Mable, à ce moment, chuchota à son oreille :

— Il n’y a qu’une manière d’expliquer ce qui nous arrive.

— Dites-la, Mable, car, moi, je n’en vois pas.

— Eh bien, je pense le capitaine fou, et aussi l’équipage, et aussi les passagers.

— Quoi, tous ?

— Yes, une épidémie.

— Mais alors, nous sommes dans un grand danger.

— Un très grand.

— Quoi faire, chère miss ?

— Ah ! chère mistress, suivre le conseil des médecins.

— Que conseillent-ils ?

— De ne pas contrarier les pauvres insensés, afin d’éviter des crises de folie furieuse.

— Vous avez raison, ma bonne Mable.

Et mistress Elena, chez qui la rage avait fait place à l’épouvante, se servit et se prit à manger sans regarder personne.

Soudain elle tressaillit.

Le steward s’était rapproché d’elle, et lui désignant son réticule suspendu à l’autre extrémité de la salle :

— Vous le voyez, señora ; il est très bien là.

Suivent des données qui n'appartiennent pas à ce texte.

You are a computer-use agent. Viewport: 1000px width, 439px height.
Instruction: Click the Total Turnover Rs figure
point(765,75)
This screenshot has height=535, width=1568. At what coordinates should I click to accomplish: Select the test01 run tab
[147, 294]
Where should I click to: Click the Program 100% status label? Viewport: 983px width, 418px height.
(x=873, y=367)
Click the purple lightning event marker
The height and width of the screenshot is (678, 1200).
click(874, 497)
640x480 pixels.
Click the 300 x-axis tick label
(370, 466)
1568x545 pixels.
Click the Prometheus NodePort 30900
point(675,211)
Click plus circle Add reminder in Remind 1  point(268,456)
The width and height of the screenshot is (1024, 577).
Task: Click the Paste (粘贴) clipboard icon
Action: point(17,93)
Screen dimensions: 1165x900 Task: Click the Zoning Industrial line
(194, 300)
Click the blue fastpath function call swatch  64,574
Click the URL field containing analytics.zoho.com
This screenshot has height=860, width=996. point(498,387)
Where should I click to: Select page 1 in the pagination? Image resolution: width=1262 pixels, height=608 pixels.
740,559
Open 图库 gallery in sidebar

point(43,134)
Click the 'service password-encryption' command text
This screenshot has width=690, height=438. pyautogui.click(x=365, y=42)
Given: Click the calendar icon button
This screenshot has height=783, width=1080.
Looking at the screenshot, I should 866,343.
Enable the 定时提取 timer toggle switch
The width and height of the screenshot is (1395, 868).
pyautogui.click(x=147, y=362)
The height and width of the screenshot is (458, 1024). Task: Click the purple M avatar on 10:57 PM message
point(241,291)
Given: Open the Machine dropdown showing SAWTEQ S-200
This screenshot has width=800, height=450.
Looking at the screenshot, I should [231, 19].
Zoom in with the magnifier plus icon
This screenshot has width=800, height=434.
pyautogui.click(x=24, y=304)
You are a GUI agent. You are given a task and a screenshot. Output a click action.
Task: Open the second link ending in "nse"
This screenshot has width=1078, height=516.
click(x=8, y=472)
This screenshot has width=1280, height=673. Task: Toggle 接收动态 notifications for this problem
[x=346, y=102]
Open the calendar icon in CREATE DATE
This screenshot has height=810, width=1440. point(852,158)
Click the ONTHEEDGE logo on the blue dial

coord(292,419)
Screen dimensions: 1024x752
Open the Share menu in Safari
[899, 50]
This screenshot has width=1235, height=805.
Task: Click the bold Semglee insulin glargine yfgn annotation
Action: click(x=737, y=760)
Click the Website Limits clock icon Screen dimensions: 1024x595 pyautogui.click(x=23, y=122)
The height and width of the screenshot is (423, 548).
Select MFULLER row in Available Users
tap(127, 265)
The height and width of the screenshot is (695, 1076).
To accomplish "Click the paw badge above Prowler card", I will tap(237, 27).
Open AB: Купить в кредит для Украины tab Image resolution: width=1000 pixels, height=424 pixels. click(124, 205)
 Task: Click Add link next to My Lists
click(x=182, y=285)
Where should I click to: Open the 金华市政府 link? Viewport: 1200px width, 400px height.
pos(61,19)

Elle pensa s’étrangler de frayeur, ce fou qui la touchait presque, horreur ! Mais se rappelant la recommandation de Mable, elle trouva le courage de sourire pour répondre à son interlocuteur :

— En effet, très bien ; je vous remercie d’avoir trouvé une si bonne place.

À côté d’elle, Stella et Jean causaient à voix basse :

— Ces pauvres femmes me font pitié, disait la jeune fille.